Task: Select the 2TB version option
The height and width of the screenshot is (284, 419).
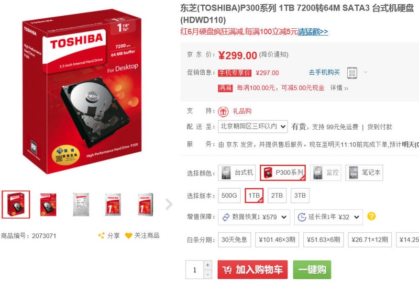Action: (x=277, y=196)
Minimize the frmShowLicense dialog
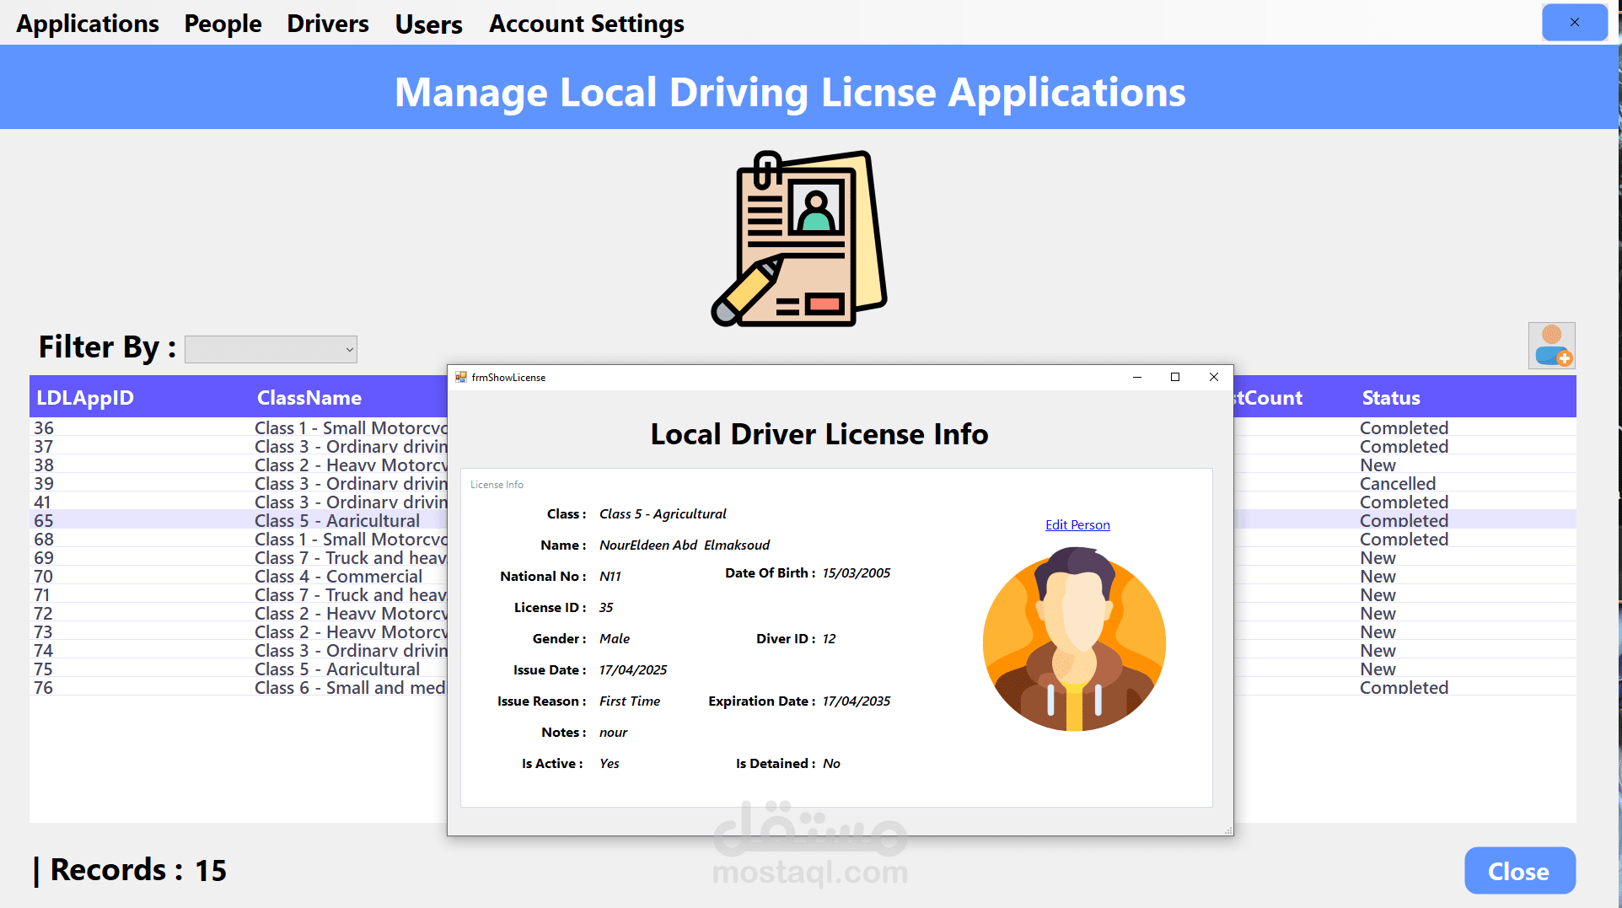1622x908 pixels. pos(1136,377)
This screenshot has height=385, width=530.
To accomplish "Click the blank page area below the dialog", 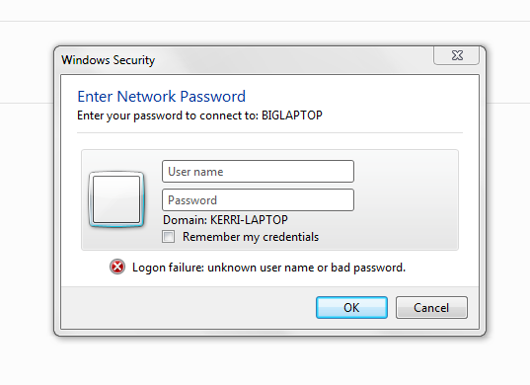I will pos(265,361).
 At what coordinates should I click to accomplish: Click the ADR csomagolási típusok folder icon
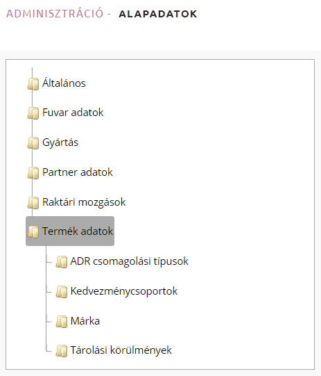pyautogui.click(x=62, y=261)
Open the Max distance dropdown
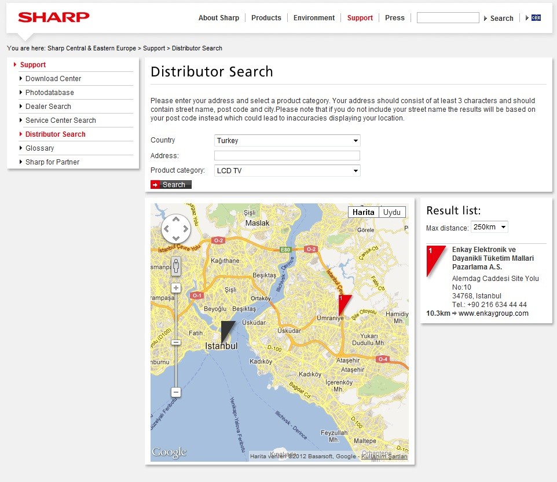Screen dimensions: 557x482 click(489, 227)
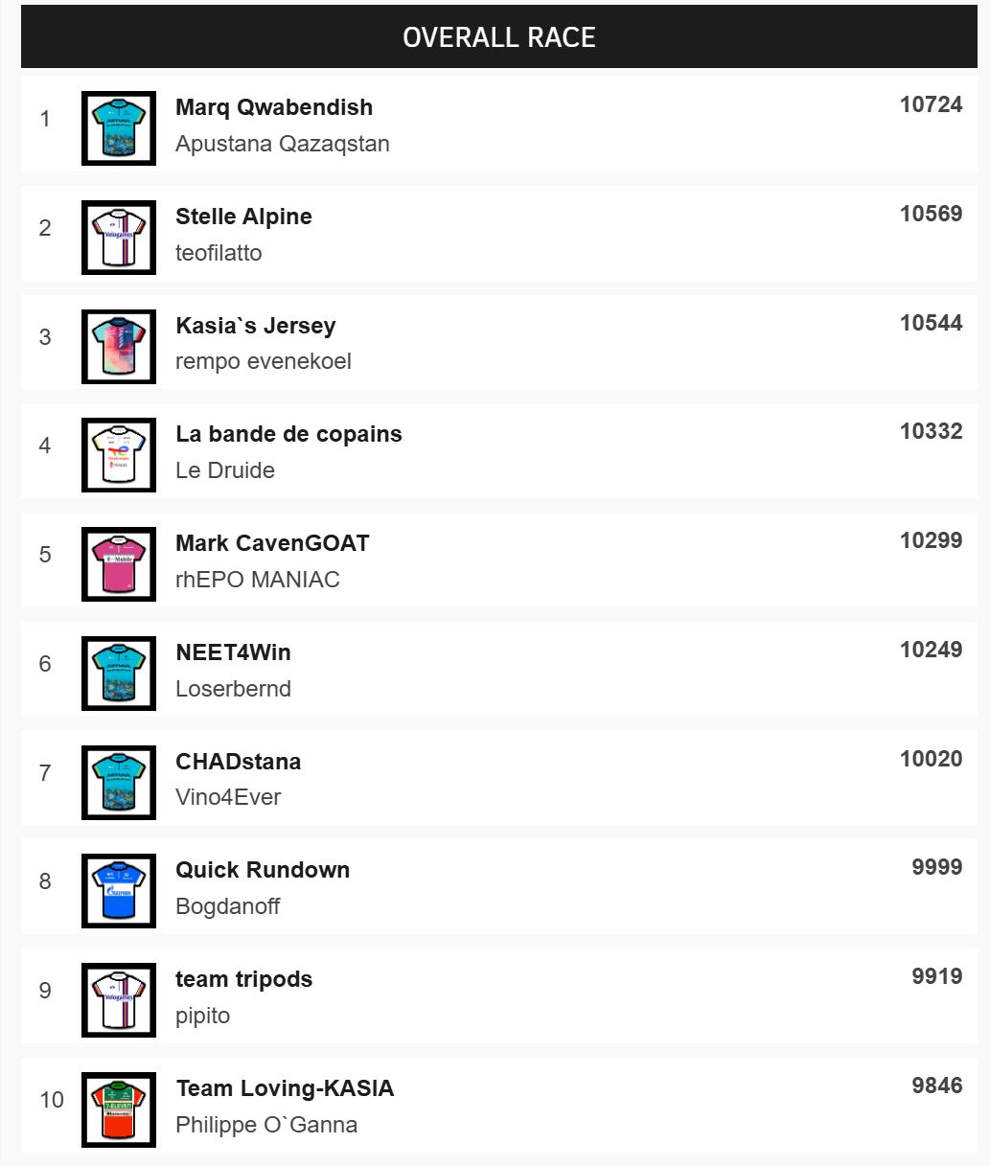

[Your instructions]:
Restate word for word the lines beginning with the one that contains "At what coordinates" and ending with the last line of the listing; pictures stay out.

[Output below]:
 At what coordinates should I click to accomplish: Click the ADR csomagolási típusok folder icon
pyautogui.click(x=62, y=261)
Open the Max distance dropdown
Screen dimensions: 557x482 click(489, 227)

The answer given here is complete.